Displacive martensitic phase transition is potentially promising in semiconductor-based data storage applications with fast switching speed. In addition to traditional phase transition materials, the recently discovered two-dimensional ferroic materials are receiving a lot of attention owing to their fast ferroic switching dynamics, which could tremendously boost data storage density and enhance read/write speed. In this study, we propose that a terahertz laser with an intermediate intensity and selected frequency can trigger ferroic order switching in two-dimensional multiferroics, which is a damage-free noncontacting approach. Through first-principles calculations, we theoretically and computationally investigate optically induced electronic, phononic, and mechanical responses of two experimentally fabricated multiferroic (with both ferroelastic and ferroelectric) materials, β-GeSe and α-SnTe monolayer. We show that the relative stability of different orientation variants can be effectively manipulated via the polarization direction of the terahertz laser, which is selectively and strongly coupled with the transverse optical phonon modes. The transition from one orientation variant to another can be barrierless, indicating ultrafast transition kinetics and the conventional nucleation-growth phase transition process can be avoidable.

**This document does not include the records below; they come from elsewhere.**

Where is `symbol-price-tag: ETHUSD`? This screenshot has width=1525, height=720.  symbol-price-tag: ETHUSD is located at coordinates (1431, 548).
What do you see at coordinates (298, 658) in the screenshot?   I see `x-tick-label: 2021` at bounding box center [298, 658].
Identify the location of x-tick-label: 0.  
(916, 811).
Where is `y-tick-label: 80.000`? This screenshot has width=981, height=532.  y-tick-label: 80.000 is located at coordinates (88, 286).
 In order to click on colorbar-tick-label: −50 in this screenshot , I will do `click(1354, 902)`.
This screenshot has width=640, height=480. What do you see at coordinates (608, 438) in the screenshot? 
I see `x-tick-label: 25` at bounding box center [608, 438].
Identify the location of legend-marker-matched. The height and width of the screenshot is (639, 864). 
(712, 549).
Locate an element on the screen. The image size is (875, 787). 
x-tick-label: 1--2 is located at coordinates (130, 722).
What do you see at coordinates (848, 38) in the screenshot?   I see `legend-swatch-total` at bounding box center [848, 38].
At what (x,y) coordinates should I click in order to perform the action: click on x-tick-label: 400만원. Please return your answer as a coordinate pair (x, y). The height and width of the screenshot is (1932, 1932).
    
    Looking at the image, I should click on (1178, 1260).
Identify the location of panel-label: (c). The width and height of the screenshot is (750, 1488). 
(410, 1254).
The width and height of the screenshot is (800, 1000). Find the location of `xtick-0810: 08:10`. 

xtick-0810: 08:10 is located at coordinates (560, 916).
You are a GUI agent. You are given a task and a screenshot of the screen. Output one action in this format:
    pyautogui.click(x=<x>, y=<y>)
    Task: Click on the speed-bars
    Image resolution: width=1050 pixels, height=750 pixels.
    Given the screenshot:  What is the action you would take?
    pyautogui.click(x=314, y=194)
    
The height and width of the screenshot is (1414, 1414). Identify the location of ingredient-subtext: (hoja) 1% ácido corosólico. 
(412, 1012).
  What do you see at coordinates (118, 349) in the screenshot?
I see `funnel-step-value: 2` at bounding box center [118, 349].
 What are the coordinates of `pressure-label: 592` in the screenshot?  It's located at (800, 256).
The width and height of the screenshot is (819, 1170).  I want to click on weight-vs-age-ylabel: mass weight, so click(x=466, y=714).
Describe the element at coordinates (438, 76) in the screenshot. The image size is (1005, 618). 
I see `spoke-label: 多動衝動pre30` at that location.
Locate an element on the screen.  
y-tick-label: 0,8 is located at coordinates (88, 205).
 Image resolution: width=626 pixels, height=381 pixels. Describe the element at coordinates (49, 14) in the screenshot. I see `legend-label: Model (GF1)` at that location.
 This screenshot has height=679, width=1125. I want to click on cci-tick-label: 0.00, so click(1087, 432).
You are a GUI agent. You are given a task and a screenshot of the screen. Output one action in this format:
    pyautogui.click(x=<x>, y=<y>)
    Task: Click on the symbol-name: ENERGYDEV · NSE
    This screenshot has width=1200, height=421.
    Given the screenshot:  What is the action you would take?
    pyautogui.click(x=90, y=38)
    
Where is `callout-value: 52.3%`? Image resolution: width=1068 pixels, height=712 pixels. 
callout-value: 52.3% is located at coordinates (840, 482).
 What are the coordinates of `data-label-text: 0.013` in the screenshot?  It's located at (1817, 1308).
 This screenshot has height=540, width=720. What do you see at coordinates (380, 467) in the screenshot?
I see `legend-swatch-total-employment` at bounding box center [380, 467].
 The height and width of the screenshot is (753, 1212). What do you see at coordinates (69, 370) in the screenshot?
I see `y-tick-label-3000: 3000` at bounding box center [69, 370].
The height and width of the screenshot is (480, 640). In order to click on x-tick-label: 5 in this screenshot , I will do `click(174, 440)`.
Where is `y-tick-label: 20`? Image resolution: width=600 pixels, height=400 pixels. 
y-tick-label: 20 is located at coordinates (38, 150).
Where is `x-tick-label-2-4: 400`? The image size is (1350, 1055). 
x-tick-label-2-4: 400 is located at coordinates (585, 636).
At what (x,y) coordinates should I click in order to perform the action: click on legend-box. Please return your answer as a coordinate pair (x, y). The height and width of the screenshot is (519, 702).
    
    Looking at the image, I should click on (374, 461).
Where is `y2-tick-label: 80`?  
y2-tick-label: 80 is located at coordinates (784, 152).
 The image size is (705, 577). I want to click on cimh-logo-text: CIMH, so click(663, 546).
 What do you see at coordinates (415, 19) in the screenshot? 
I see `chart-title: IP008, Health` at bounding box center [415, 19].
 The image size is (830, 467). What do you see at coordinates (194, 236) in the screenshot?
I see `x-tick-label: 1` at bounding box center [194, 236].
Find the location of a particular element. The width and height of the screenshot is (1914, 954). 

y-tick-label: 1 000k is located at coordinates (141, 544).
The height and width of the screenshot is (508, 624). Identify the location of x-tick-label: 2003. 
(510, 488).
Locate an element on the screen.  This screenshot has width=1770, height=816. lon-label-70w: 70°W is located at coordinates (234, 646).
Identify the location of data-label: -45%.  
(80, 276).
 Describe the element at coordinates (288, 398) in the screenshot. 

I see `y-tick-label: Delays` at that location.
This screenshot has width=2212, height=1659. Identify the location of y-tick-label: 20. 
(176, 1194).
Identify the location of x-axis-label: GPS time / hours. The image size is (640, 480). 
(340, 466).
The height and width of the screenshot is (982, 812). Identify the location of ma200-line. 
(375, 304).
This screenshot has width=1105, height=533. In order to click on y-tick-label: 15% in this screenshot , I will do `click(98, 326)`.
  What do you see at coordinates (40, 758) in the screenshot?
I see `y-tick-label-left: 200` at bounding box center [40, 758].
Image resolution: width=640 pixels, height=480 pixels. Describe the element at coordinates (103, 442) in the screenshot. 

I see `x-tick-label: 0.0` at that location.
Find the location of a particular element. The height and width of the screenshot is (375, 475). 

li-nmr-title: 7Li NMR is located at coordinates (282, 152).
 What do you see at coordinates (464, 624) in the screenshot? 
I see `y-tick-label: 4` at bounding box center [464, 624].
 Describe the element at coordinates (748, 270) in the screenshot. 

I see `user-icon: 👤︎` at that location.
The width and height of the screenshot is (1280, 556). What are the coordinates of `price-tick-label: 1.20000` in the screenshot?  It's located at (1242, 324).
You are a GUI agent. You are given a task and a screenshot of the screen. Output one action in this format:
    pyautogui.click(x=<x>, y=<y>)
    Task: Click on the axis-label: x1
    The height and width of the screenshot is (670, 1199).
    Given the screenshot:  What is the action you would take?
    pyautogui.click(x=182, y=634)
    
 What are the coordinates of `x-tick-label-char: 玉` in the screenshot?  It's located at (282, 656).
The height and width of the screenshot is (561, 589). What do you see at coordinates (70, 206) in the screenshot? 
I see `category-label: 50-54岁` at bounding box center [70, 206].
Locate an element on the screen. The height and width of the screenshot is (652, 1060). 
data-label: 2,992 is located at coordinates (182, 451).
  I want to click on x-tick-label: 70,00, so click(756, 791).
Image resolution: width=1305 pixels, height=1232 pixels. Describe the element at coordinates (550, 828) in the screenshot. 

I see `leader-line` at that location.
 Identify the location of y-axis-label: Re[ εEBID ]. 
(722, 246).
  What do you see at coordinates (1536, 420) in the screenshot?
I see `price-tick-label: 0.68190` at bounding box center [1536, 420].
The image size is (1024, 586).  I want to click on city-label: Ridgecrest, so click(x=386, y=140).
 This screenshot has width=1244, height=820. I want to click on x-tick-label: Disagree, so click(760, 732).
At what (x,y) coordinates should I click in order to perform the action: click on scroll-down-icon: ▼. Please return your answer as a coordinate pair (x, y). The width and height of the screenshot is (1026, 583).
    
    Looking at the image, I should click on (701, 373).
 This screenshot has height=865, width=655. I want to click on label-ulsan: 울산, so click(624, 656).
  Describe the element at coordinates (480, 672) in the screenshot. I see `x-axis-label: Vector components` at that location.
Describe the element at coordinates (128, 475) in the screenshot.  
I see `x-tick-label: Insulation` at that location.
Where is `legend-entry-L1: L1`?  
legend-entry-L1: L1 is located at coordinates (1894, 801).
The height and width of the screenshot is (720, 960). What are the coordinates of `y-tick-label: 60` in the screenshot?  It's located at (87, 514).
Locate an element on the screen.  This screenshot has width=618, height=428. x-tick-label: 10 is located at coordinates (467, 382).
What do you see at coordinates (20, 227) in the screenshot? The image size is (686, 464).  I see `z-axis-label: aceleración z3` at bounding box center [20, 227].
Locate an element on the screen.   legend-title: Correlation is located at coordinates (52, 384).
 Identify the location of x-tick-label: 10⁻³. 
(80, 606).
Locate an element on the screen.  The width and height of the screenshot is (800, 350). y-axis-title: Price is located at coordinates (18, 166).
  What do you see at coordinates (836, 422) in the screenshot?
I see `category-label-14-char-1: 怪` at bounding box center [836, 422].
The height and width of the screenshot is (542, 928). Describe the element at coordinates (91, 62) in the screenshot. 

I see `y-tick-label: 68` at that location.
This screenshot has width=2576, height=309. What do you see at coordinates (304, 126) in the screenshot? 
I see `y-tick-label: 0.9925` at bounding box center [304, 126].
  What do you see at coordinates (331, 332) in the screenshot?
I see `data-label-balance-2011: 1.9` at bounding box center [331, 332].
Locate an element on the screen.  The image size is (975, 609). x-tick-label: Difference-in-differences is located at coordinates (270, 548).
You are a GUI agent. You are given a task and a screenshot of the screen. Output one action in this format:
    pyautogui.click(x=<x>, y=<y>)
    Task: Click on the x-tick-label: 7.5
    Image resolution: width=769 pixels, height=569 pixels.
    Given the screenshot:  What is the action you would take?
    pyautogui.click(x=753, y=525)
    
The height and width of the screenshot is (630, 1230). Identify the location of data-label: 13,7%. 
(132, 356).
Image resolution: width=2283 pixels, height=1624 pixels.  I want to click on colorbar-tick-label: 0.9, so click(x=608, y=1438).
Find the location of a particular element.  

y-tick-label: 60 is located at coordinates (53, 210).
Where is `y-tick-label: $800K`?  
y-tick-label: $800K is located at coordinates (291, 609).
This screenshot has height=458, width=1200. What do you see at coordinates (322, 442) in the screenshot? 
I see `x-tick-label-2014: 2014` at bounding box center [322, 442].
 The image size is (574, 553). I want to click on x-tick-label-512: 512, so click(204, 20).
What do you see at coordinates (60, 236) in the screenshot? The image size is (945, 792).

在基于半导体的数据存储应用中，具有快速切换速度的位移马氏体相变可能很有前途。除了传统的相变材料以外，最近发现的二维铁磁材料由于其快速的铁磁切换动力学特性而受到了广泛的关注，这可以极大地提高数据存储密度并提高读/写速度。在这项研究中，我们提出具有中等强度和选定频率的太赫兹激光器可以触发二维多铁性中的铁性有序切换，这是一种无损伤的非接触方法。通过第一性原理计算，我们在理论上和计算上研究了光感应电子，声子，β- GeSe和α- SnTe单层。我们表明，可以通过太赫兹激光的偏振方向有效地操纵不同取向变量的相对稳定性，该偏振方向与横向光学声子模式有选择地并强烈地耦合在一起。从一种取向变体到另一种取向变体的转变可以是无障碍的，这表明超快的转变动力学，并且可以避免常规的成核-生长相转变过程。